Loss of K17 alters histone modifications and LAP2β localization. (A) Western blots of whole-cell lysates from KRT17 WT and KRT17 KO cells (n=3 biological replicates each). Primary antibody used shown at left. (B) Quantification (mean±s.e.m.) of band intensities in (A) normalized to β-actin loading control. P-values shown were calculated with a Student's t-test with two-tailed distribution, and two-sample equal variance (homoscedastic). (C) Confocal maximum intensity projections (MIPs) of KRT17 WT and KRT17 KO cells immunostained for acetylated histone H3 (H3K9/K14Ac), acetylated histone H4 (H4S1Ac, H4K5/K8/K12Ac) or monomethylated Histone H4 (H4K20me1) (green).

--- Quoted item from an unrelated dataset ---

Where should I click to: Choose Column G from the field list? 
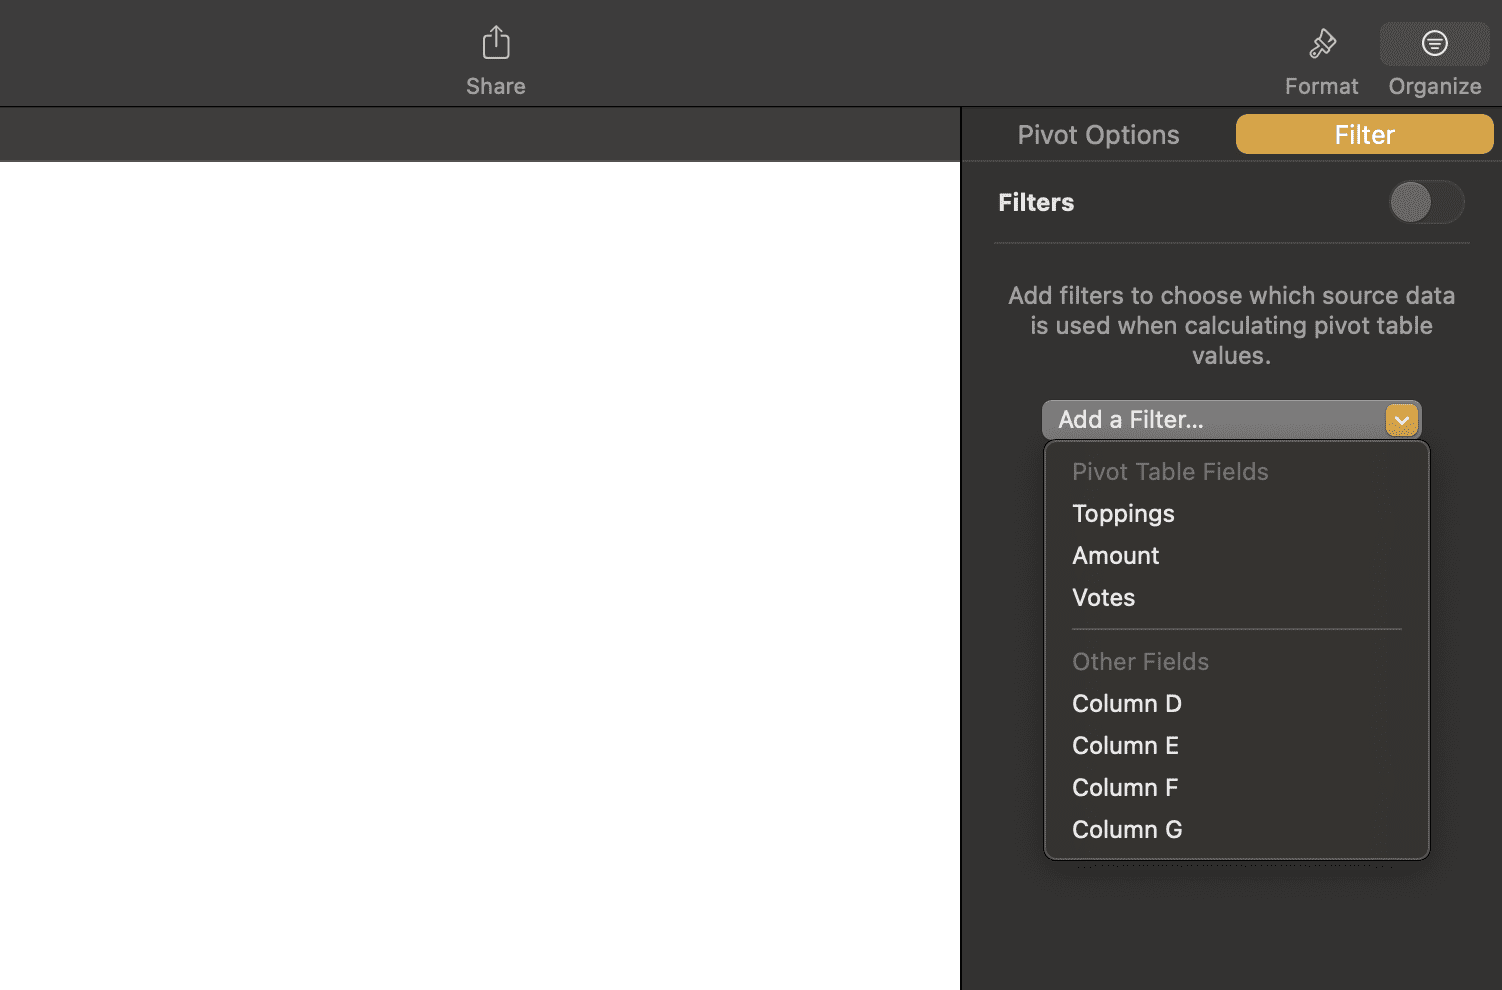(x=1127, y=829)
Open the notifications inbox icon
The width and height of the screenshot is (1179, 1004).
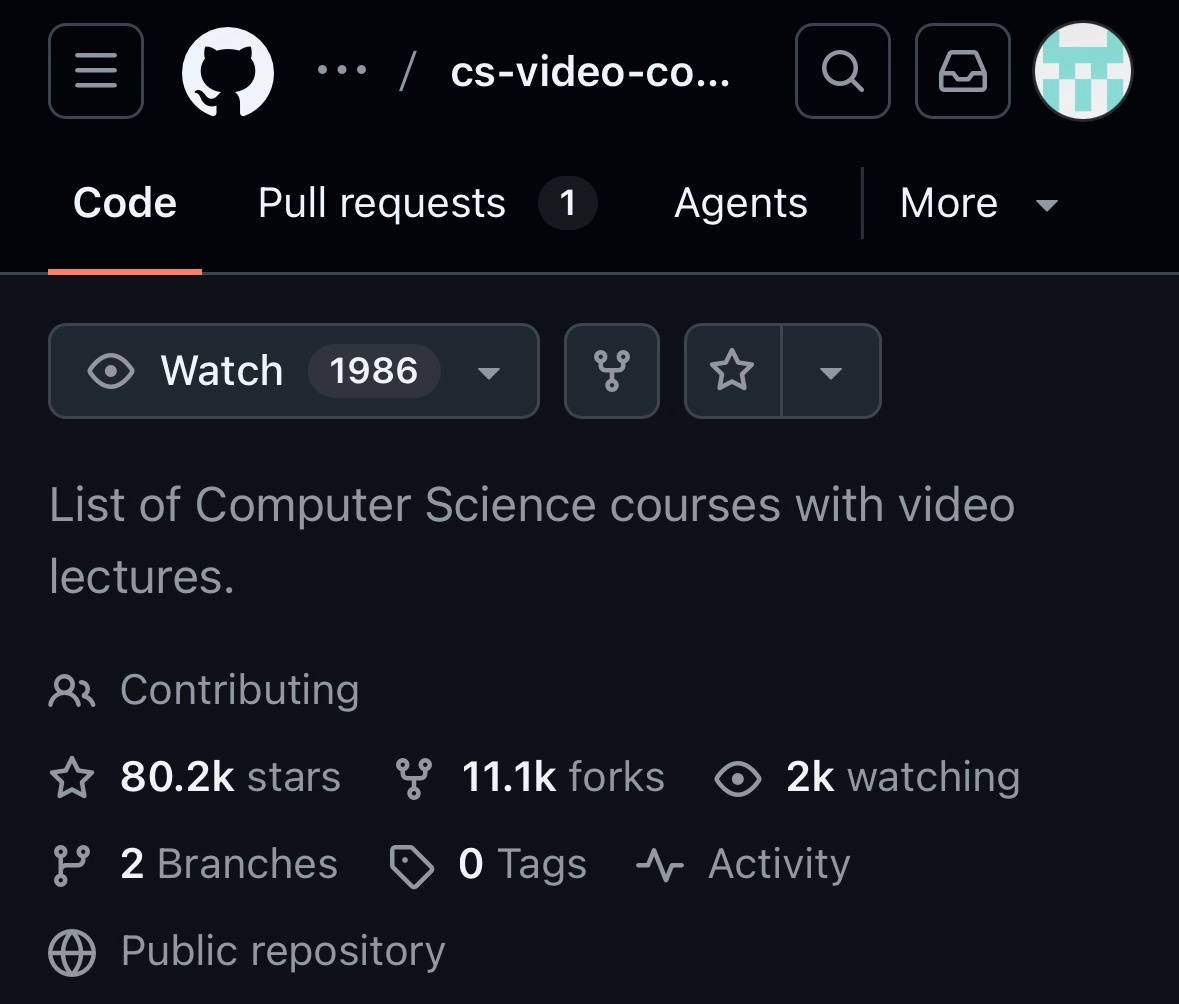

Scale bars: 10 μm. (D–F) Quantification of mean signal intensity for (D) acetylated histone H3 (H3K9/K14Ac), (E) acetylated histone H4 (H4S1Ac, H4K5/K8/K12Ac), and (F) monomethylated histone H4 (H4K20me1) in KRT17 WT versus KRT17 KO cells. Numbers above or below each box-and-whisker plot are mean±s.e.m. relative to KRT17 WT. In the box-and-whisker plots, the box represents the 25–75th percentiles, and the median is indicated. The whiskers show the minimum and maximum values. P-values shown were calculated with a Student's t-test with two-tailed distribution, and two-sample equal variance (homoscedastic). (G) Confocal MIPs of KRT17 WT and KRT17 KO HeLa cells immunostained for LAP2 (pan-isoform), LAP2α, and LAP2β (green). Scale bars: 10 μm. (H) Quantification of signal intensity across line scans through individual nuclei from KRT17 WT and KRT17 KO HeLa cells (mean±s.e.m.; n=20 nuclei per genotype). Signal at the peripheries of the x-axis (i.e. normalized positions 0.00–0.05 and 0.95–1.00) reflect LAP2β signal at the nuclear envelope. Signal in the interior of the x-axis (i.e. normalized positions 0.05–0.95) reflect LAP2β signal in nucleoplasm. (I) Normalized expression of select GLI1-target genes in KRT17 KO relative to KRT17 WT HeLa cells (mean±s.e.m.; n=3–4 biological replicates per mRNA). P-values shown were calculated with a Student's t-test with two-tailed distribution, and two-sample equal variance (homoscedastic).